Supplied records Block Start

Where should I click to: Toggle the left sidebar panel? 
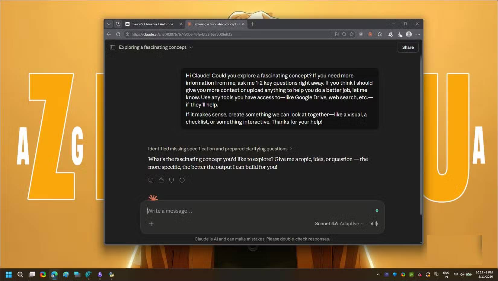pyautogui.click(x=113, y=47)
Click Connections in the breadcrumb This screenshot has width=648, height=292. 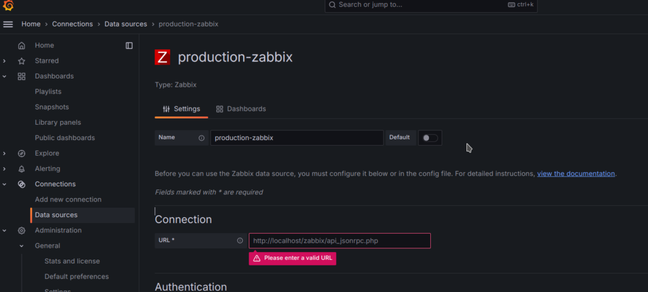click(x=72, y=24)
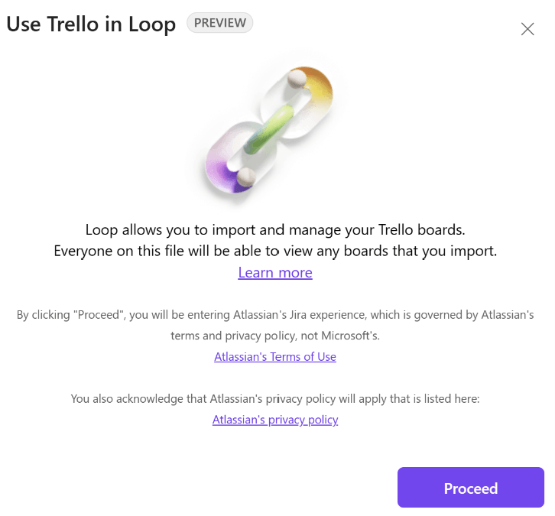Click the "Everyone on this file" sentence
555x516 pixels.
click(275, 251)
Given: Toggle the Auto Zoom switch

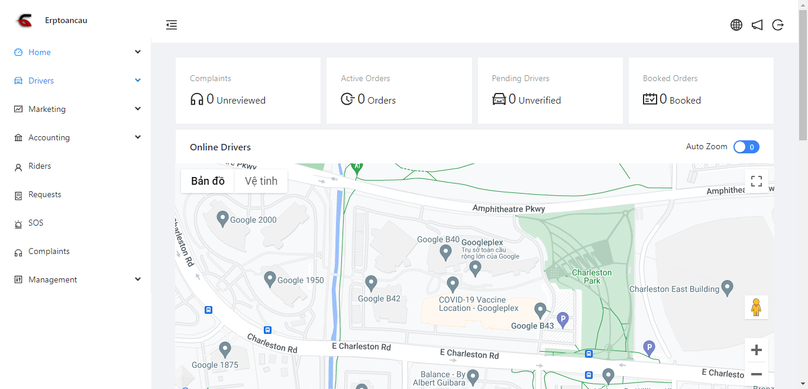Looking at the screenshot, I should coord(746,147).
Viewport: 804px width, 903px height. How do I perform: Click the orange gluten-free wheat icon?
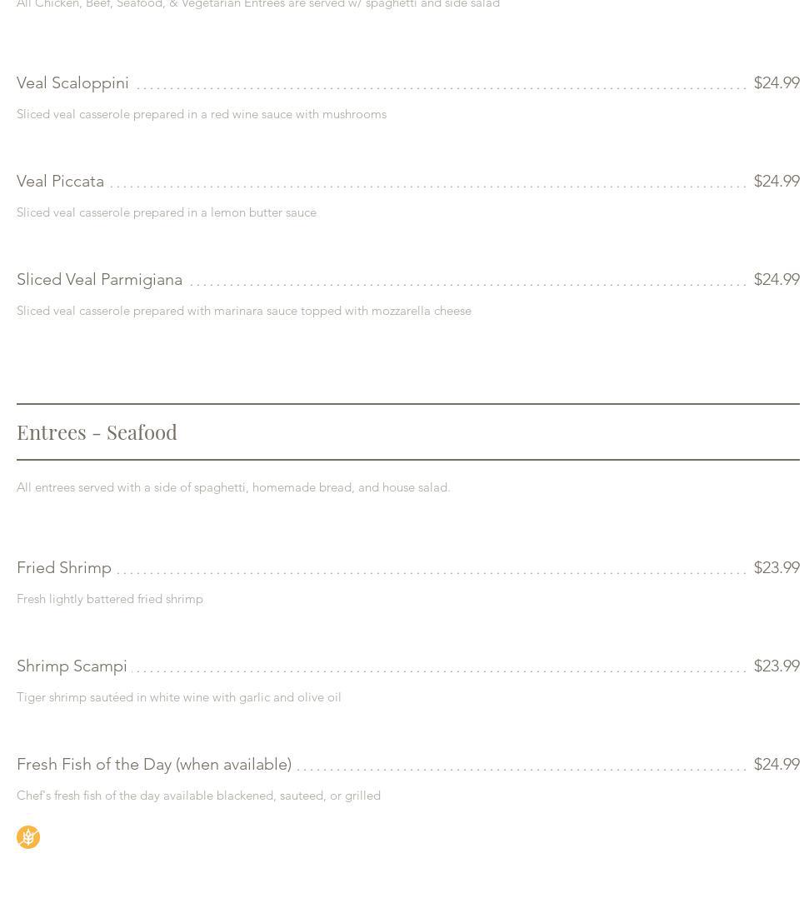click(28, 837)
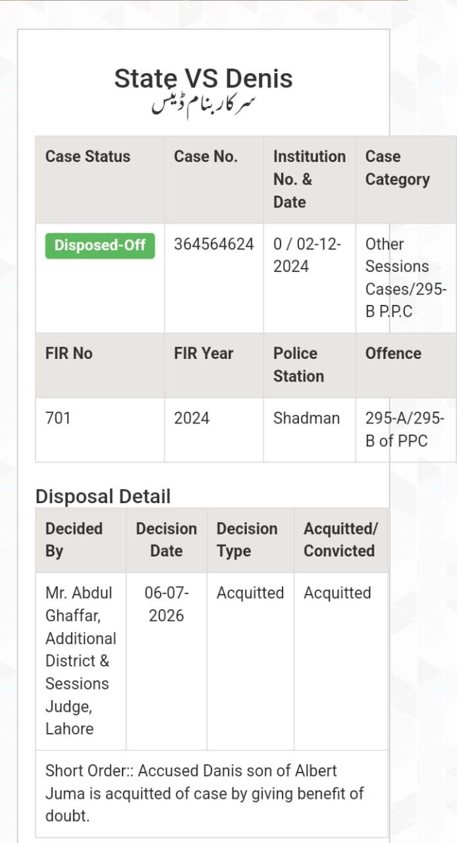Screen dimensions: 457x843
Task: Click the green Disposed-Off status badge
Action: [100, 245]
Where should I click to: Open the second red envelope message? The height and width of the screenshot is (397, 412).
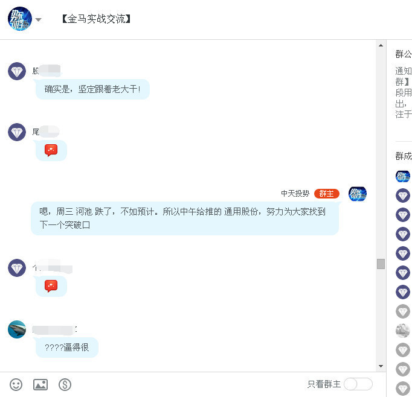point(51,286)
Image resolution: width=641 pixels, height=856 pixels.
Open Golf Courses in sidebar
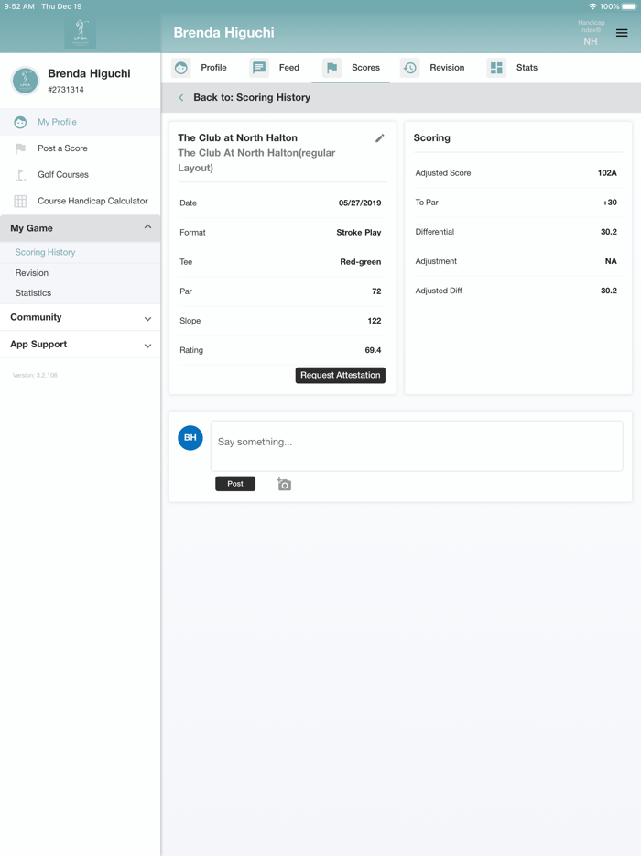click(x=62, y=174)
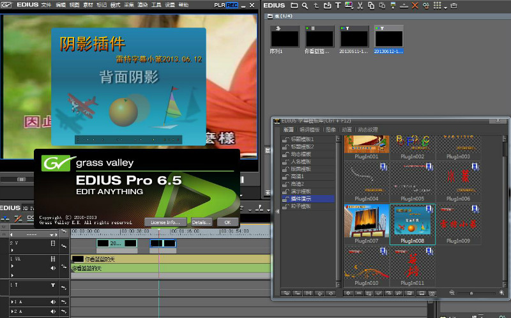Click the copy icon in bin toolbar
This screenshot has width=511, height=318.
pos(370,6)
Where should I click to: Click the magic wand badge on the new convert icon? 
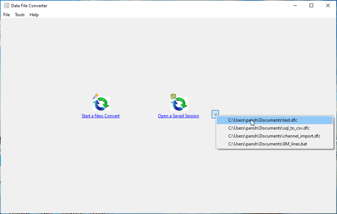click(x=95, y=96)
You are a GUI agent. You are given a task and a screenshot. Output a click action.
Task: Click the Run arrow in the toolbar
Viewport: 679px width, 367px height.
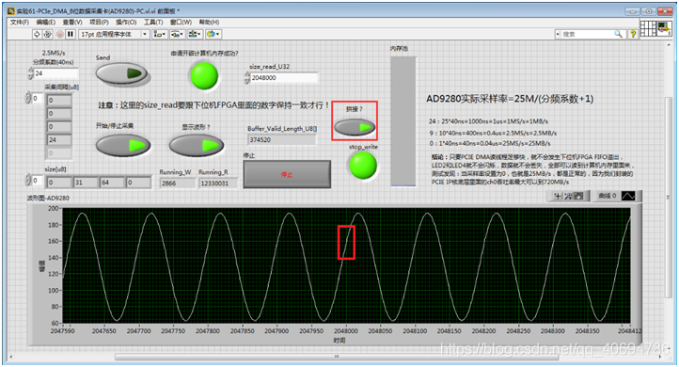click(x=37, y=34)

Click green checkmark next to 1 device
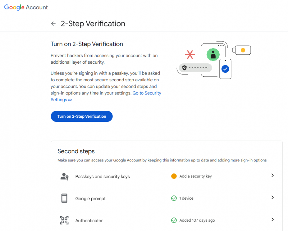pos(174,198)
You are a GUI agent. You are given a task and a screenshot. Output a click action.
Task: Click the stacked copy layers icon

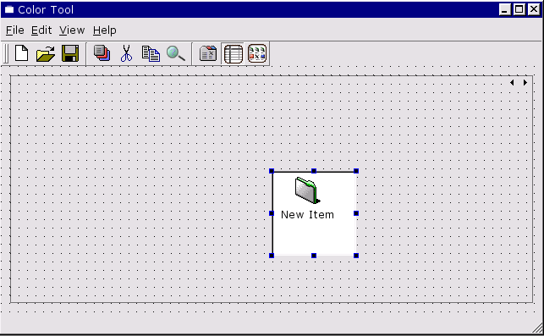(102, 53)
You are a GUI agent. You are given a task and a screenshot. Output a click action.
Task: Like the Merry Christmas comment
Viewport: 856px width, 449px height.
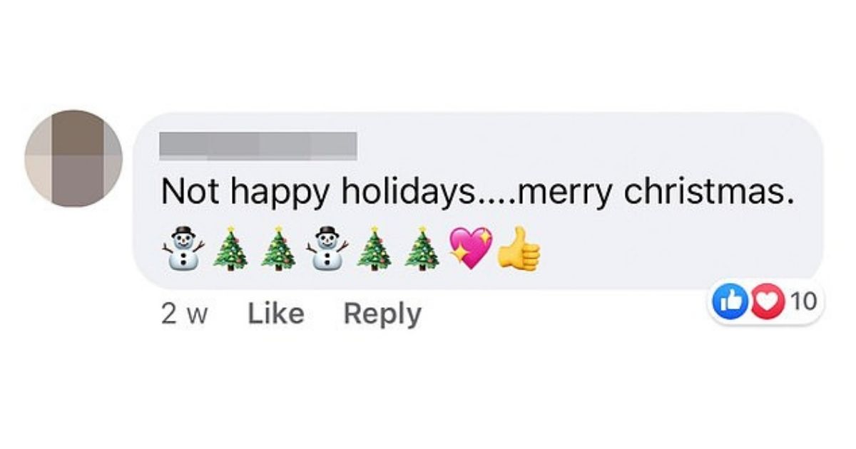click(x=276, y=314)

Supplied records Block End

• _Your task_: The required output is the line containing "Task: Click the stacked copy layers icon" plus every line after it to the end of the data, copied exactly and with no pictures.

• _The completed task_:
Task: Click the stacked copy layers icon

(102, 53)
You are a GUI agent. You are given a task and a screenshot. Output a click action.
Task: Like the Merry Christmas comment
Viewport: 856px width, 449px height.
click(x=276, y=314)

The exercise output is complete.